◆ Information shown:

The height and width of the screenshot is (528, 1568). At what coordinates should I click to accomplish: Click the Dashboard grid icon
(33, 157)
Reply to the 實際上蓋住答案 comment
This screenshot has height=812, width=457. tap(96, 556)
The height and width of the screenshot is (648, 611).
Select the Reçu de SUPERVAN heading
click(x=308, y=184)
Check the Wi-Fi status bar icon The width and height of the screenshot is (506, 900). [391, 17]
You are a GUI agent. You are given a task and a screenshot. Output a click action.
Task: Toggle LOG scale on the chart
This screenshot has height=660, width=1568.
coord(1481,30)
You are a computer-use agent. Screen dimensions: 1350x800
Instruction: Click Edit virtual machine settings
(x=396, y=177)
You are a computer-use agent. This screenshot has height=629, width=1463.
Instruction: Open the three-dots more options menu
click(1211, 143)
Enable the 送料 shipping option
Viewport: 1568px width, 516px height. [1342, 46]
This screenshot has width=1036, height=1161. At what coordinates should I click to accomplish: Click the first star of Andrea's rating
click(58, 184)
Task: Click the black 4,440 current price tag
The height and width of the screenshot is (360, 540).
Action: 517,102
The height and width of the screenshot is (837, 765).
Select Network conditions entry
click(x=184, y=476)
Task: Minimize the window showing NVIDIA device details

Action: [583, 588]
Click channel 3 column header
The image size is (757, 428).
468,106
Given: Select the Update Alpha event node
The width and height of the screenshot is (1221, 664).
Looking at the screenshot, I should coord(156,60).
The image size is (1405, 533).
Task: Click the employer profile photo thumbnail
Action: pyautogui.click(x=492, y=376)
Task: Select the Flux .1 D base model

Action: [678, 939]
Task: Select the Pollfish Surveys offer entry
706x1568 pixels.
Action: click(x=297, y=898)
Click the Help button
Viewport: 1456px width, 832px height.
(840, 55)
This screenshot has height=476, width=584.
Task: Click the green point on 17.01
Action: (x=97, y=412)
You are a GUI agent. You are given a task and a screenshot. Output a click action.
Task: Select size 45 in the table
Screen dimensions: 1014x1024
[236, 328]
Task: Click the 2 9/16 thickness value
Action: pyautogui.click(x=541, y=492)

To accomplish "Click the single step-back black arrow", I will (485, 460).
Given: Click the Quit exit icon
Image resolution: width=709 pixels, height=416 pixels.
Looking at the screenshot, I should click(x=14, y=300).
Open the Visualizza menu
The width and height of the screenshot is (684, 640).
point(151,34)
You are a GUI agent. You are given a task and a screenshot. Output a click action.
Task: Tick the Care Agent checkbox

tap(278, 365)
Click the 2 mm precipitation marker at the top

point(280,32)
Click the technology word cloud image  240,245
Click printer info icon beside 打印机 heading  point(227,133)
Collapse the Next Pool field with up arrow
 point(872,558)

◆ Work to complete:
Exactly repeat the lines running from the top of the listing to the line bearing "Task: Toggle LOG scale on the chart", both of those lines included, and only them.

◆ Worked solution:
The height and width of the screenshot is (528, 1568). At what coordinates should I click to accomplish: Click the Dashboard grid icon
(33, 157)
Reply to the 實際上蓋住答案 comment
This screenshot has height=812, width=457. tap(96, 556)
The height and width of the screenshot is (648, 611).
Select the Reçu de SUPERVAN heading
click(x=308, y=184)
Check the Wi-Fi status bar icon The width and height of the screenshot is (506, 900). [391, 17]
You are a GUI agent. You are given a task and a screenshot. Output a click action.
Task: Toggle LOG scale on the chart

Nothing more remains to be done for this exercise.